The caterer and creator of the iconic Frog and Commissary restaurants has gone electronic. His new venture links a household cookbook to the Web.

Within minutes, Steve Poses' rules for home entertaining - for boosting it 10 percent! - were going out the window of his apartment above Rittenhouse Square, swan-diving toward the fountains and dog-walkers below.

They are perfectly sensible rules, evolved over his years of restaurateuring and, more specifically, big-time catering at Frog Commissary - plan ahead (like way ahead, 10 days if you're having a serious dinner party), don't bite off more than you can chew. Jot each chore on a repositionable sticky label. Move it across the cabinet door as you complete that task.

Oh, and make sure - riiight! - to relax.

But there are rules. And there is real life. This was real life: I'd invited myself over to test-drive Poses' new hybrid cookbook/Web site, At Home.

I'd given just 48 hours' notice. (Ixnay on the 10 days!) A photographer was heading over. The five-year project would get its first real scrutiny.

In fact, the cookbooks were shipping that day (Oct. 9), encoded with customized instructions to activate the Web site (on which you can search for and print out new recipes, and some of Poses' golden oldies).

So of course Murphy's Law had a field day. In small ways (the coffee grinder that was to be used to fine-grind the peppercorns had broken) and in larger ones (there was simply no time to hollow out the dainty sugar pumpkins that were to contain the dessert course of pumpkin ice cream), one was reminded that battle plans are fine - until the war starts.
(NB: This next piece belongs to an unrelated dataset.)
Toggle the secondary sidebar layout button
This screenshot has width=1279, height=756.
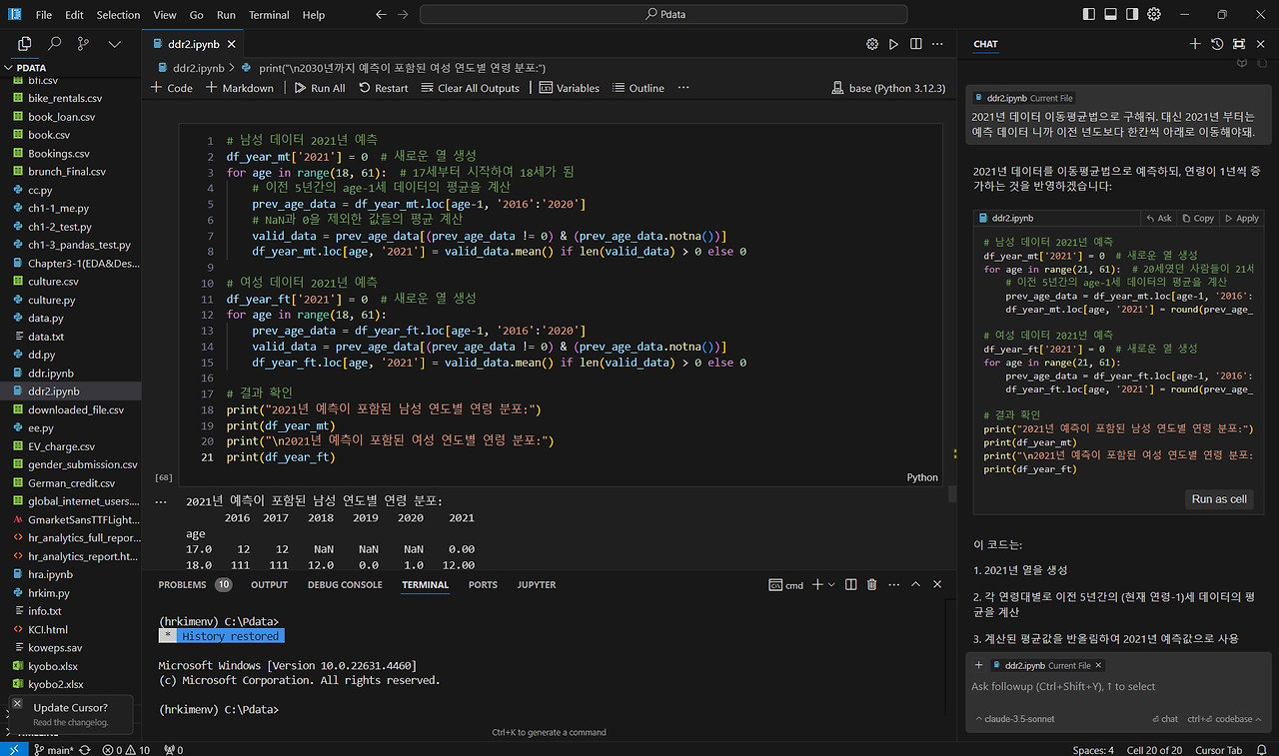coord(1132,15)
Steve Poses aproned up. And in the end - which ended an hour later than the plan called for - everything was groovy.

No matter that the aromatic red lentil dip got scratched. No matter that the rosemary lemonade (savory and refreshing) seemed redundant, since we'd long since cracked open a bottle of white, then red.

No matter that the pumpkin ice cream with Poses' crunchy pecan praline never firmed up in the countertop freezer that labored groaningly for hours.

The centerpiece fried green tomato sandwiches were just terrific, meaty and cleverly interspersed with fresh, ripe tomatoes. The autumnal slaw was crunchy (though it could have marinated longer). And I'm a fan of crisp, roasted parsnips, so that was an easy sell.

Was my takeaway message that home entertaining was a snap and that I ought to do it 10 percent more? Nope, Poses was looking a bit tuckered out even though I'd intermittently helped out.

Was it that this particular cookbook contained some special secret? Hard to tell. Though some recipes (the za'atar grilled pita chips) seemed far simpler than I imagined, and others that I flipped to (Korean tacos) seemed harder to follow.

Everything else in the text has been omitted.